元素の音色 Tone of Metals

金属の音や響きが物語る
材料固有の特性に耳を傾けて

材料科学部門 先端高温材料工学研究室
准教授
林 重成

[PROFILE]

出身高校
大阪府立市岡高等学校
研究分野
耐熱合金
研究テーマ
高温酸化・腐食

金属固有の音色や響き
その違いに法則あり

皆さんは、綺麗な音色を奏でる鉄琴は、鉄だけでなくアルミニウムでも作られていることを知っていましたか?鉄琴の設計者が様々な金属をたたいて楽器にふさわしい良い音色を奏でる素材を探したのでしょうか。鉄琴と呼ばれるのに、実はアルミニウム製の鉄琴もあるわけです。
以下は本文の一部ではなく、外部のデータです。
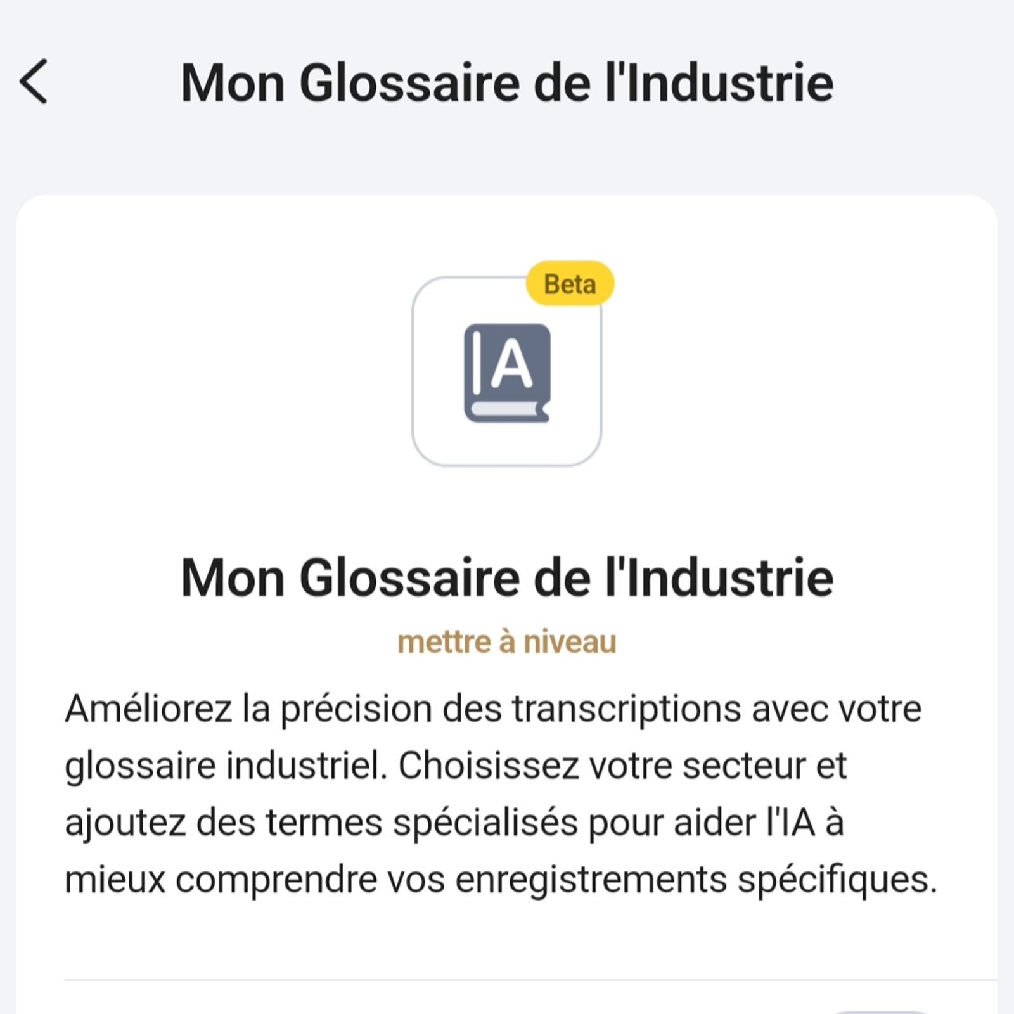Click the 'Mon Glossaire de l'Industrie' card heading
The width and height of the screenshot is (1014, 1014).
[507, 575]
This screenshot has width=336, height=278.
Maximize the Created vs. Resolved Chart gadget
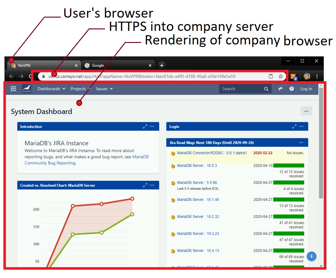point(145,185)
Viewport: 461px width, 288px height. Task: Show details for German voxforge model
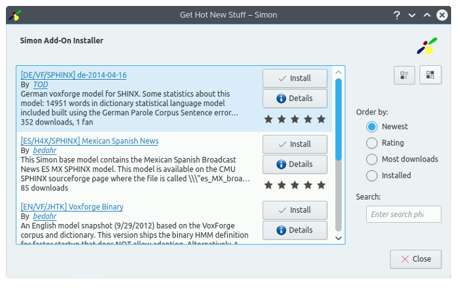(295, 98)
鉄琴をたたくと綺麗で澄んだ音がしますが、その音色は金属の持つ特性と強く関係しています。たたいた金属の振動が空気中を伝わり鼓膜を震わせて、我々は音として認識できます。それぞれの金属に固有振動数(共振周波数)があり、さらに、振動の減衰挙動は金属によって異なるため、様々な金属をたたいた時の音は、異なる音色や響きとして聞こえるわけです。
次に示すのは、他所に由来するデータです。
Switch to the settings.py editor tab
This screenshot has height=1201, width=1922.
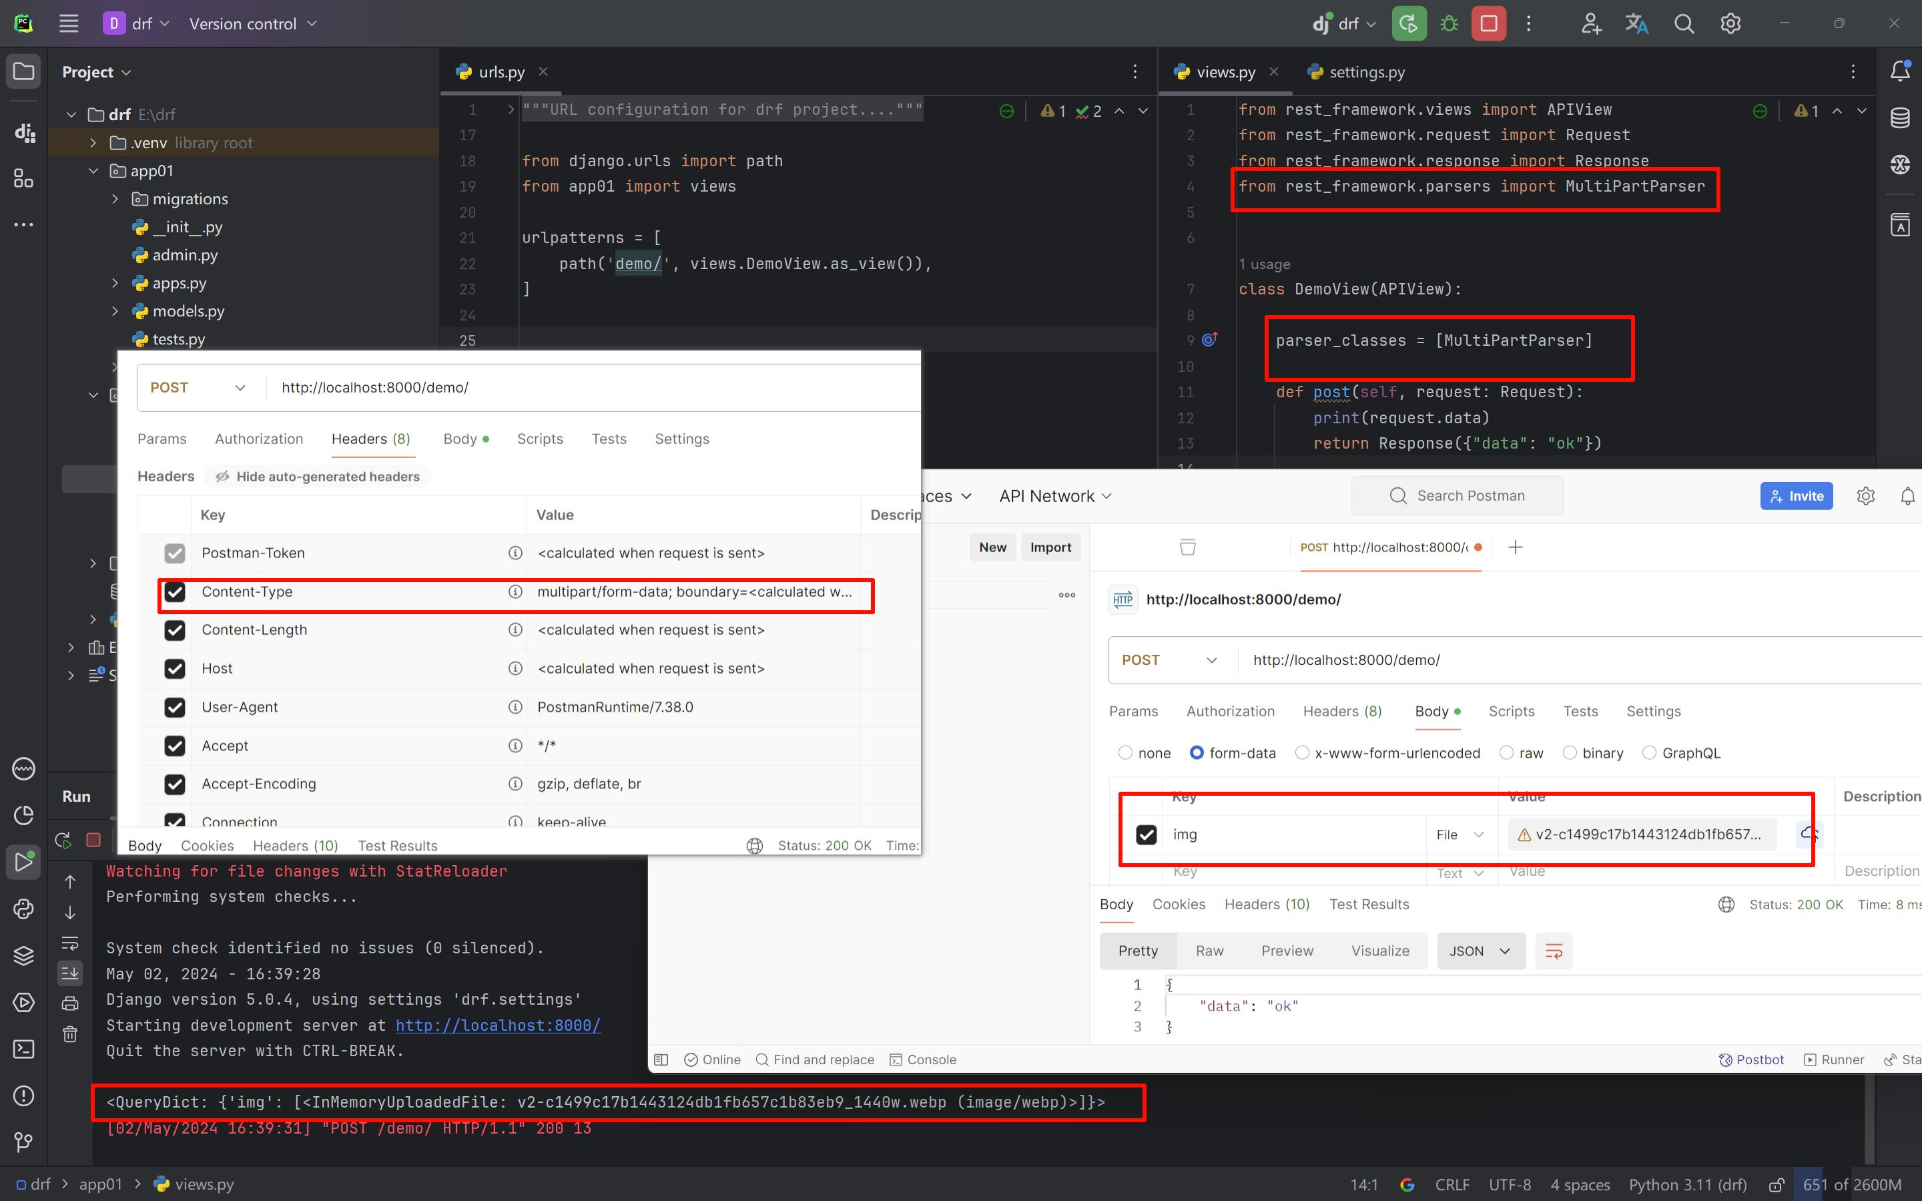coord(1365,72)
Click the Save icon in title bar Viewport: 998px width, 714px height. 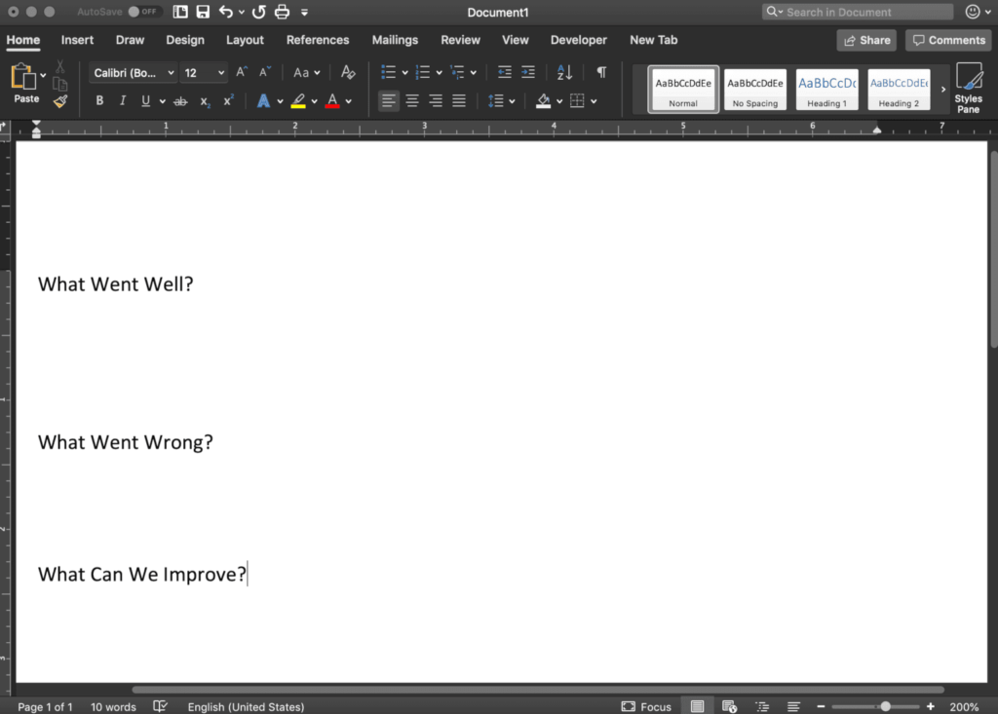point(203,12)
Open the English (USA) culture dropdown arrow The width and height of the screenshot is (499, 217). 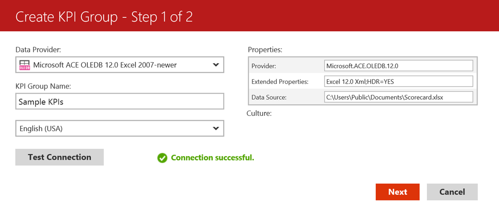point(216,128)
金属固有の物性値としてヤング率E、密度 ρ、内部摩擦Qがあります。物質が変形する際、応力と歪(応力面に垂直方向)には比例関係が成立します(フックの法則)。その際の比例定数をヤング率(縦弾性係数)といい、ヤング率と密度は、物質の固有振動数fと以下の式で結びつけられます。

f=α2/2πL √EI/ρA

このときのαは境界条件に基づく定数であり、Lは物質の長さ、Iは断面二次モーメント、Aは物質の断面積です。この式から、ヤング率が高い金属は固有振動数が高い、すなわち高い音を奏でることがわかります。また、物質内部で振動のエネルギーが熱エネルギーに転換して失われる内部摩擦の面から考えると、内部摩擦が小さな金属ほど音は長く響くことになります。

総合博物館で鉄琴体験
素材の特性を想像する

図1 異なる金属製の鉄琴 Figure 1 : Metallophone made by different metals.
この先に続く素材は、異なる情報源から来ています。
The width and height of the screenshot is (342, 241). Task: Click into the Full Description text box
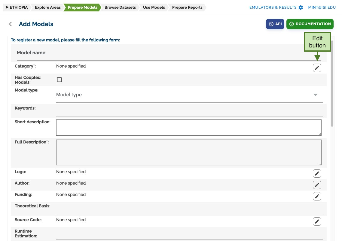point(189,152)
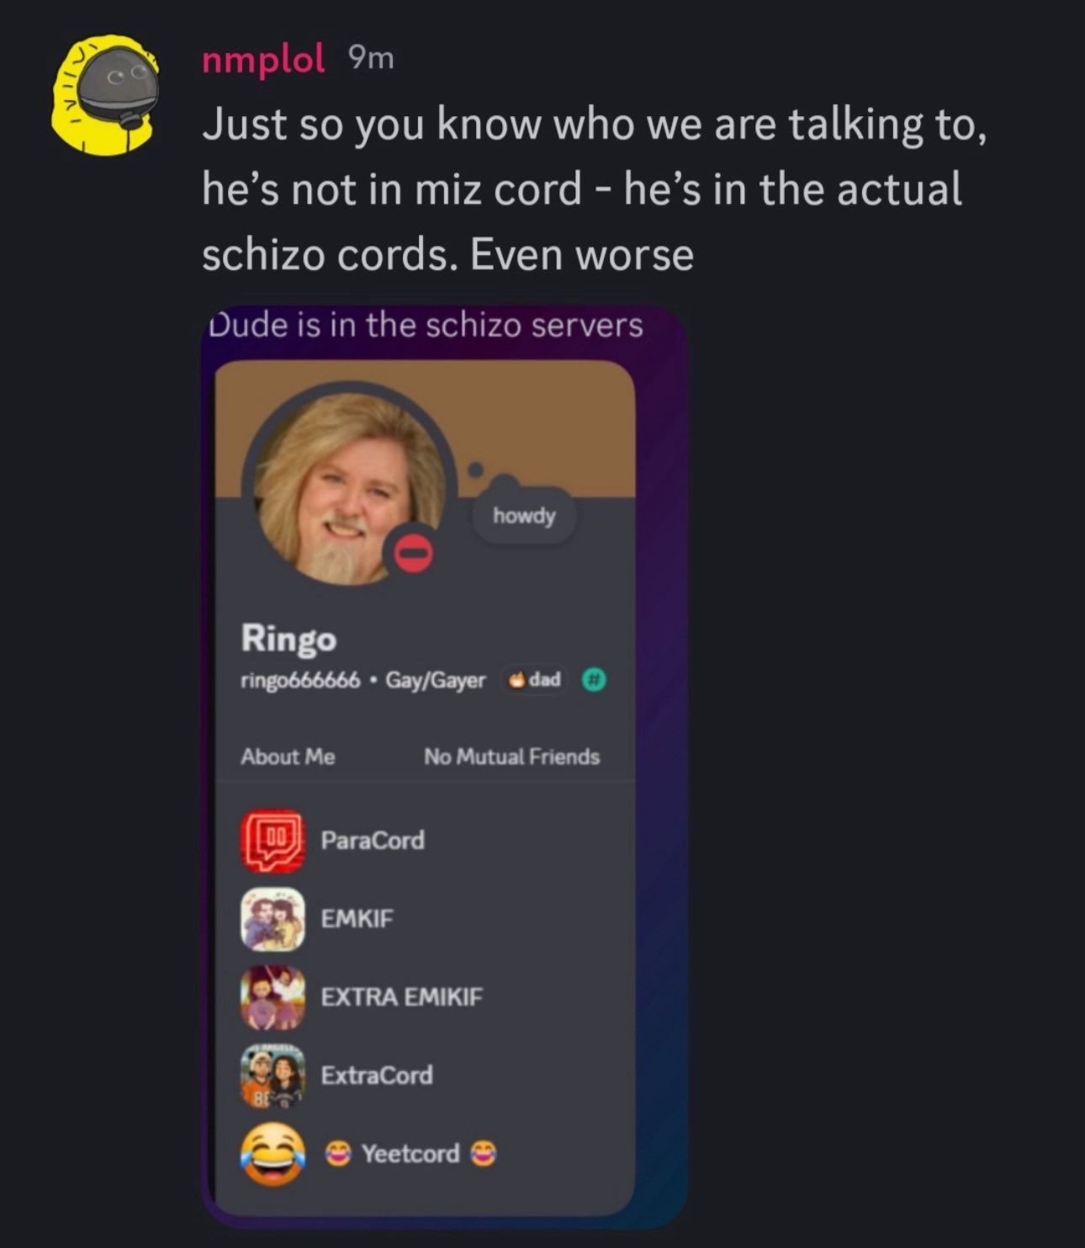Viewport: 1085px width, 1248px height.
Task: Switch to No Mutual Friends tab
Action: (x=511, y=757)
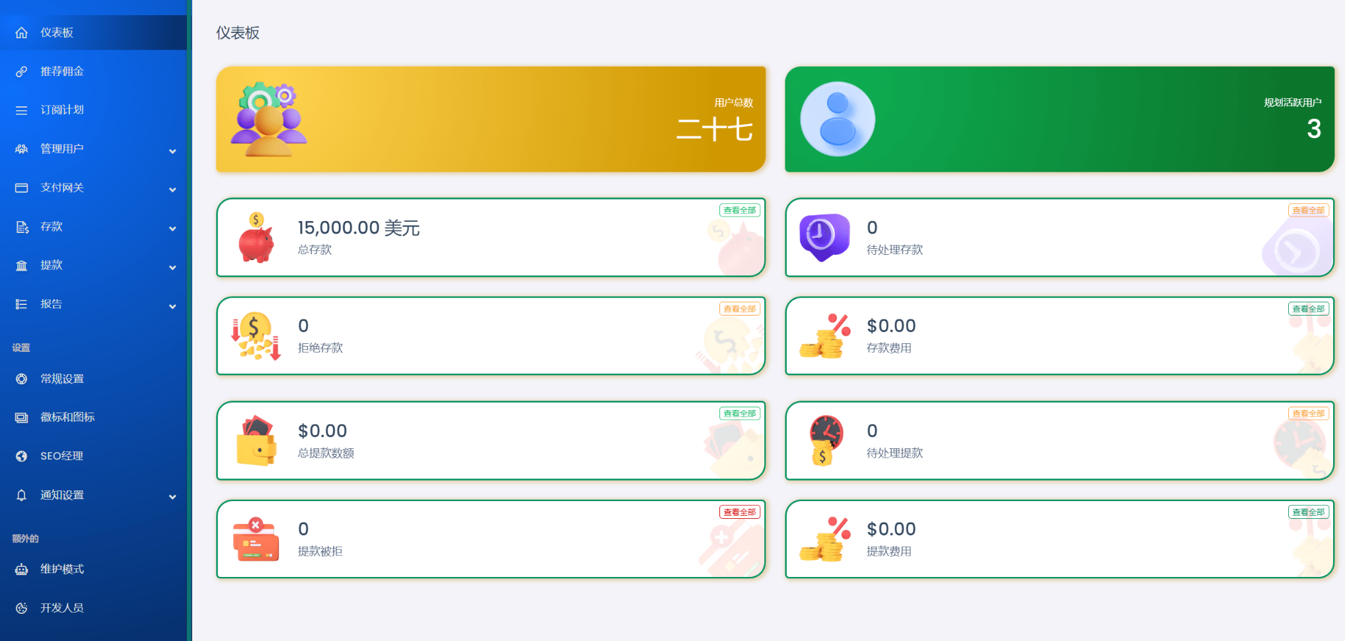Click the bell icon for 通知设置

22,495
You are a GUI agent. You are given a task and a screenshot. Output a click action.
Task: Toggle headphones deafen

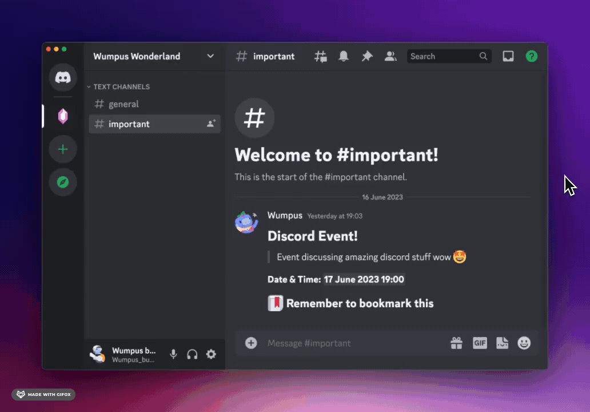tap(192, 354)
今回、北大総合博物館に同じサイズの異なる金属を用いて作った鉄琴を展示することとなりました(図1)。この鉄琴は実際にたたいて金属の音を体験することができます。同時に音板に使われている素材を円柱にしたものを実際に持って重さの違いを実感することもできます(図2)。鉄琴をたたいて聞こえる音は、材料の特性そのものです。皆さんが好む音はそれぞれ違うと思いますが、素材それぞれの音を聞いて、金属材料の特性を想像し、それぞれの金属が何かを考えてみてください。

図2 いろいろな金属(プラスチック)の色と重さ Figure 2 : Color and weight of different materials.

Check!

博物館展示 ここが見どころ!
銅やチタン、アルミニウムなどさまざまな金属の音板を試せる鉄琴を博物館展示のために制作。響きの長さや音の高低の違いにも注目してほしい。